Born McKinley Morganfield in Mississippi on the 15th of April in 1915, Waters was the son of a blues guitar playing farmer who left shortly after his birth. After the death of his mother at just three years old, Waters went to live with his grandmother in Clarksdale. He began to play the harmonica at 5, and by 17, he had his first guitar and was teaching himself through imitating the music of blues royalty such as Charlie Patton.

Driving a tractor as a young man on Mississippi’s Stovall plantation, he would host weekend get-togethers at his cabin home and earned the occasional wage for his performances at house parties.


Muddy Waters was a true heavyweight of blues. An innovator of the Chicago style, his highly energetic music brought a rural sensibility to the genre, and he would continue to produce essential recordings right up until the last years of his life.

Alongside his work as a sharecropper at a cotton plantation, he would perform music to the local townsfolk, and by 1941 he was travelling with the Silas Green Tent Show. With his confidence increasing as his music’s exposure heightened, after being noticed by John Wok and Alan Lomax, he would make his first-ever recorded pieces, including the tracks ‘Feel Like Going Home’ and ‘Can’t Be Satisfied’.

Moving to Chicago in 1943, once Waters received an electric guitar from his uncle, his initial country-based blues style would become infused with the sounds of the metropolis.
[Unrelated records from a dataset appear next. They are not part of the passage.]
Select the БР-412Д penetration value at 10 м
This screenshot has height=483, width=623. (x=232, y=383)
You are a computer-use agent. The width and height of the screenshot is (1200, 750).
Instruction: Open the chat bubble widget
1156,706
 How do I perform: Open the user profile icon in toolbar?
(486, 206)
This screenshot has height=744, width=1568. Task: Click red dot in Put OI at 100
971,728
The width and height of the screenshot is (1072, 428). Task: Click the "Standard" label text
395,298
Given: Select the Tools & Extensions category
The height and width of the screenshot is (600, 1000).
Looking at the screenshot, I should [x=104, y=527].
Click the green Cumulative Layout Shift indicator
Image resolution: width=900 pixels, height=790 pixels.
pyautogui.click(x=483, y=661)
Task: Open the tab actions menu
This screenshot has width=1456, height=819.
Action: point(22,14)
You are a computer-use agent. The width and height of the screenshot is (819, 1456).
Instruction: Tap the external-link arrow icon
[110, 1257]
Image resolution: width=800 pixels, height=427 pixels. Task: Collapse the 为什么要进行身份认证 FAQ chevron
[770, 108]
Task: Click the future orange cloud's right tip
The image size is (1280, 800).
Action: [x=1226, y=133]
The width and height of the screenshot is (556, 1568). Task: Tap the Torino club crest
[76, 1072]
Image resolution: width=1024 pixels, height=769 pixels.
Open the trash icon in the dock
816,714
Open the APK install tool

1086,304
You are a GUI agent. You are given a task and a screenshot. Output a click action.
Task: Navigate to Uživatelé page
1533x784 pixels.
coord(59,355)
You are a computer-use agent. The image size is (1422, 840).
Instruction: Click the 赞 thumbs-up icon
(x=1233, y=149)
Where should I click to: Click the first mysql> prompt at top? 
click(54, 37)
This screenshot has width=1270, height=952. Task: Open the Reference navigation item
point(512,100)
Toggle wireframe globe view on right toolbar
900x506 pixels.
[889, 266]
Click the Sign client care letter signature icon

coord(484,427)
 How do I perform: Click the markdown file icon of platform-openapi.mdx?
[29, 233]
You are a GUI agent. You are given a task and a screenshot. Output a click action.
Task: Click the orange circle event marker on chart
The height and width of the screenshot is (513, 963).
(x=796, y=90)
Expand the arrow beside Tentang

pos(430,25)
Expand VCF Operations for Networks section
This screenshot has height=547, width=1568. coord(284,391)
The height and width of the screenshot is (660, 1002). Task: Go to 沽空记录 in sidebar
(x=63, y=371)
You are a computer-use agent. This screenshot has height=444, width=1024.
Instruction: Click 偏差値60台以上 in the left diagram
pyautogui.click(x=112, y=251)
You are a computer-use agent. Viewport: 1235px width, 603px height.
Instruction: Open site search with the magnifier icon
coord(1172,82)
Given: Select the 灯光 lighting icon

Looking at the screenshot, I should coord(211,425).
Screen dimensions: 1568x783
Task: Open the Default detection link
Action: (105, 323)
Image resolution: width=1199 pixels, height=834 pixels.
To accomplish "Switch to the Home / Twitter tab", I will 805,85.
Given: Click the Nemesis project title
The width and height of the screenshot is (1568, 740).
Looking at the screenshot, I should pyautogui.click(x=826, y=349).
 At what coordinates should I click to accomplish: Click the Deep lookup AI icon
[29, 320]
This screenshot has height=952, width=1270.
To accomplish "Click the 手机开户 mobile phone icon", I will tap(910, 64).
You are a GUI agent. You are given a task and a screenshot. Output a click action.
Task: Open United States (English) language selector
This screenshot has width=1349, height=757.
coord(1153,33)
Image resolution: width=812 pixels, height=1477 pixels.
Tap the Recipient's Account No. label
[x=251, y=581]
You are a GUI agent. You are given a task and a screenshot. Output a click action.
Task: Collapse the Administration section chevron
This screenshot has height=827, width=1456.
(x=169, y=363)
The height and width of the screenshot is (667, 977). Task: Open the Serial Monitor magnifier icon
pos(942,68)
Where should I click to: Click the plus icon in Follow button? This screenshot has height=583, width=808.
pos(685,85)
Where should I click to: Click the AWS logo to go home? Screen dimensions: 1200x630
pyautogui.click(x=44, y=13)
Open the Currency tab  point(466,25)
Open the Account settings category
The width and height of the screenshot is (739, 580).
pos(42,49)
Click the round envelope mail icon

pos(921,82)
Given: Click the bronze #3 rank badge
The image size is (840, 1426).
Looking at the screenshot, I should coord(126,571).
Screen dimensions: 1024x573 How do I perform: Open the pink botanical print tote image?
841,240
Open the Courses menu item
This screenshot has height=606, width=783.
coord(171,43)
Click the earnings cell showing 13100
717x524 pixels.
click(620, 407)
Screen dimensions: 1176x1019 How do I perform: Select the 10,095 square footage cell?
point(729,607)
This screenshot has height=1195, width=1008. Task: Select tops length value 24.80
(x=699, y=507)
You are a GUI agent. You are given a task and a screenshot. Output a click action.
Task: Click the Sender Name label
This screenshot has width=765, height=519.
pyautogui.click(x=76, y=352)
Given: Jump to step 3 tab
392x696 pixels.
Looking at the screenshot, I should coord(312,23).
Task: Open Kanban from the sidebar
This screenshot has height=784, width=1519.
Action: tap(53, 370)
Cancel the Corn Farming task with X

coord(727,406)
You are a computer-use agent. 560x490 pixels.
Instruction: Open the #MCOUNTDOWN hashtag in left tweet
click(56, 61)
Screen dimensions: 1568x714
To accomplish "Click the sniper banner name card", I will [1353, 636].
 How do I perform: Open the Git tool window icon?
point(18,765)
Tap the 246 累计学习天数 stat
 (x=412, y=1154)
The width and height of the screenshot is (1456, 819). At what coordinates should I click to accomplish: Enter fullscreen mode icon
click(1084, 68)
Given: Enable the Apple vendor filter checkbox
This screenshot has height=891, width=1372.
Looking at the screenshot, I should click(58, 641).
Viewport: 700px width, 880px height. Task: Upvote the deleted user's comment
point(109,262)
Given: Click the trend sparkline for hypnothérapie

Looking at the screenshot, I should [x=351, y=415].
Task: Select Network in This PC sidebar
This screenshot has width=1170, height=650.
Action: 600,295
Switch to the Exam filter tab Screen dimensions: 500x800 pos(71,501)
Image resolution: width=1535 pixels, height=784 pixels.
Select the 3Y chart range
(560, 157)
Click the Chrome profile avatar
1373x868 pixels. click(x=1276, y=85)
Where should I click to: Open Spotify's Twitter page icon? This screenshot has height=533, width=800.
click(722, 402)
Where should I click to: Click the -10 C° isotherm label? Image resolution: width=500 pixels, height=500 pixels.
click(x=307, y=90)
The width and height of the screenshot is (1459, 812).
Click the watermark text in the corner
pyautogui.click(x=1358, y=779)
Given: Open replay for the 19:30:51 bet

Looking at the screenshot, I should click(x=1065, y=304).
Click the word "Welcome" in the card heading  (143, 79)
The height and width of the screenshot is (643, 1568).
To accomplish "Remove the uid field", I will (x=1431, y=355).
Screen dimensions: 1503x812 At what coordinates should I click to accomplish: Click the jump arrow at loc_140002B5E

Though he had a day job in the form of a paper round, his nocturnal ventures would see him tear through the 40s blues scene, and by 1946 Colombia, RCA and Aristocrat records were all knocking on his door. Signing up with the latter, after their evolution into Chess Records in 1950, Waters would begin to see serious success.

Quickly whipping up a youthful fanbase with his provocative lyrics, Waters’ track ‘Rollin’ Stone’ would make such a seismic impact that its name would be borrowed by both the Rock behemoths The Rolling Stones as well as the music magazine Rolling Stone.

Incorporating an entire band by 1951, Water’s collective would see huge success in both New Orleans and Chicago, yet once he hopped the pond to England, things began to seriously snowball for the artist. Evolving with the growing sound of rock’n’roll, a 1960 Newport Jazz Festival made a significant career highlight, and the guitarist soon saw his electrified new sound gelling perfectly with the 60s zeitgeist.

Ploughing through the next few decades with many collaborations in the world of rock, Waters was awarded his first of many Grammys for his 1971 LP They Call Me Muddy Waters. Also, his band’s farewell tour was such an event that it was even adapted into a Martin Scorsese film entitled ‘The Last Waltz’ in 1978.

With no less than six Grammys under his belt and an incalculable level of influence on the rock world, Muddy Waters passed away on the 30th of April 1983. Posthumously given a Lifetime Achievement Grammy Award and a well-deserved Rock and Roll Hall of Fame induction, Waters stands as one of the master landscapers of modern music.


Did You Know?

The nickname ‘Muddy Waters’ originates from McKinley’s boyhood love of playing in the swampy puddles of the Mississippi river!